**TAREAS A REALIZAR:**
(1) ¿Cómo queda en inglés esta oración del fragmento de lectura: «A través de la calle Navellos en el límite norte de la plaza y una vez superado el Palacio de Benicarló, sede de las Cortes Valencianas, esta se comunicaba con el viejo cauce del río Turia convertido en la actualidad en el jardín lineal más largo de Europa y verdadero pulmón verde de la ciudad.»?
(2) Según el fragmento de lectura, ¿por qué era un dilema elegir dónde quedarse en la plaza y por qué acabaron bajo las sombrillas del margen oeste? Responde en una a tres oraciones.

**FRAGMENTO DE LECTURA:**
■ ■ ■ ■
Destacando en el fondo norte de
la plaza está la Fuente del Turia , lugar de fotografía obligada y como no
podía ser menos, allí nos inmortalizamos el amigo Pepe y yo dejando constancia poco
después de nuestra ardua jornada laboral en el facebook; la fuente inaugurada
en 1976 es obra del escultor Manuel Silvestre Montesinos, es una representación
alegórica en bronce del río Turia rodeado por ocho figuras femeninas, desnudas
y con tocado de labradoras valencianas,
que representan a las ocho acequias principales que irrigan la Vega de
Valencia. A través de la calle Navellos en el límite norte de la plaza y
una vez superado el Palacio de
Benicarló, sede de las Cortes Valencianas, esta se comunicaba con el viejo
cauce del río Turia convertido en la actualidad en el jardín lineal más largo
de Europa y verdadero pulmón verde de la ciudad.
Elegir un sitio en la plaza
donde quedarse era un dilema pues muchos eran los puntos desde donde se tenían
vistas inmejorables, nosotros estábamos necesitados del descanso del guerrero
así que optamos por la sombra de unas buenas sombrillas en el margen oeste de
la plaza, varias cafeterías allí ofrecían sus servicios de hostelería
aderezados por el rumor de la fuente cercana. Podíamos haber echado raíces en
aquel lugar viendo el ritmo de la plaza, el movimiento de gentes transitando
por ella arriba y abajo era de por si toda una distracción pero la tostada de
pan con aceite y sal del amigo Pepe se acabó y con ella los cafés con leche,
por lo que tras unos momentos asueto y charla desenfadada, nuestra mañana al
sol empezó a declinar y llegó la hora de partir por lo cual, tras pagar el
ligero ágape salimos de aquella paz sombreada, dispuestos a enfrentarnos una
vez más con la vorágine de la ciudad.
■ ■ ■ ■
**EXTRACTO DE DATOS:**
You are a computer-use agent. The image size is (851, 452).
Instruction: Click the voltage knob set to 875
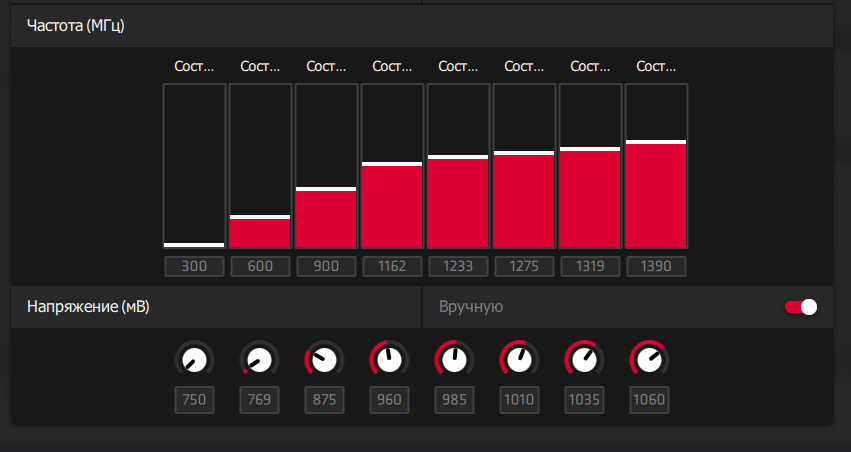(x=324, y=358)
■ ■ ■ ■
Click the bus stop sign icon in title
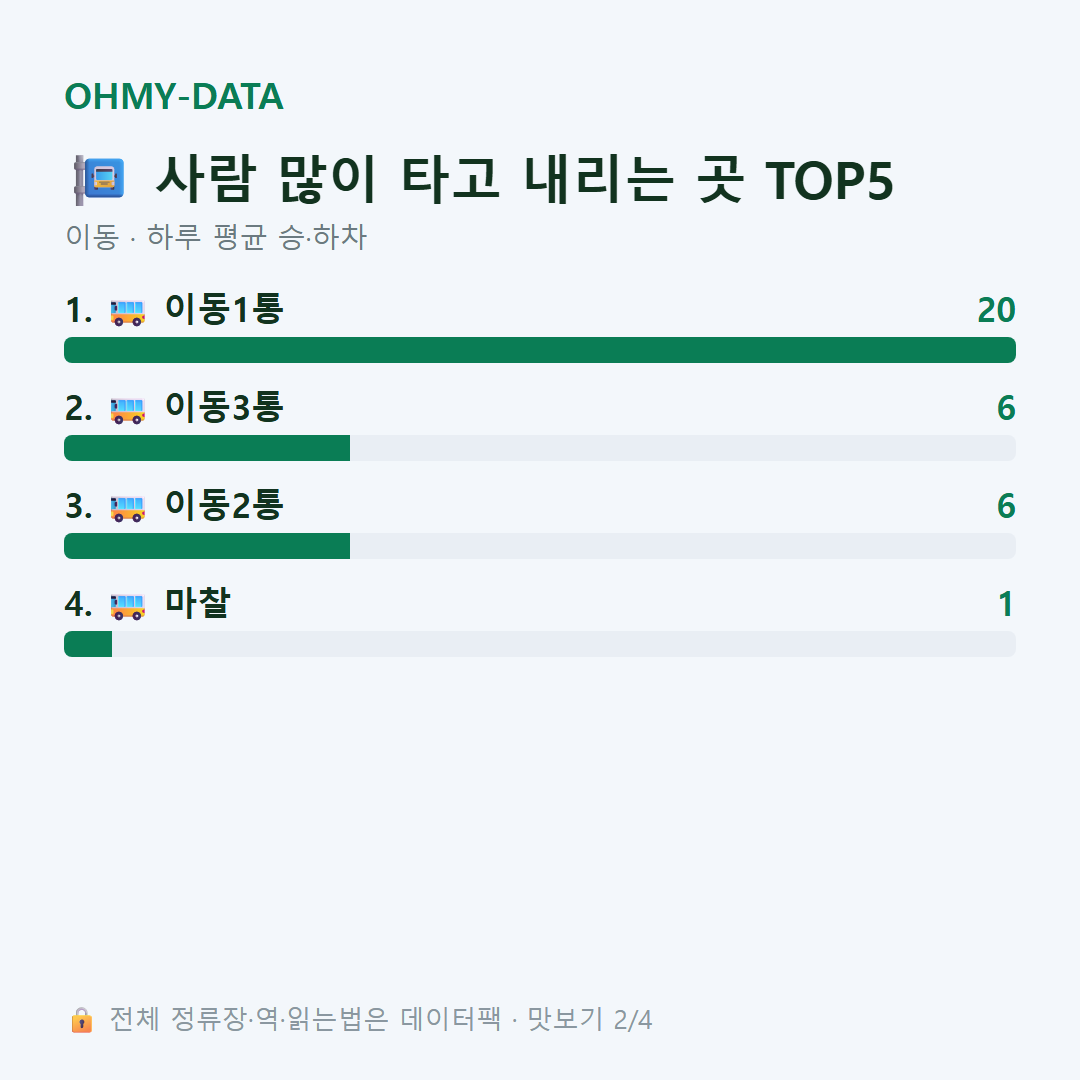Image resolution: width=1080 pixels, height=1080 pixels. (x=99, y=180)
■ ■ ■ ■
**RESULTADOS:**
(1) Through Navellos Street on the northern edge of the square, and once past the Palace of Benicarló, seat of the Valencian Cortes, it connected with the old bed of the Turia River, now turned into the longest linear garden in Europe and the city's true green lung.

(2) Era un dilema porque muchos puntos de la plaza ofrecían vistas inmejorables. Se decidieron por la sombra de las sombrillas del margen oeste porque necesitaban descansar, y allí varias cafeterías ofrecían sus servicios junto al rumor de la fuente cercana.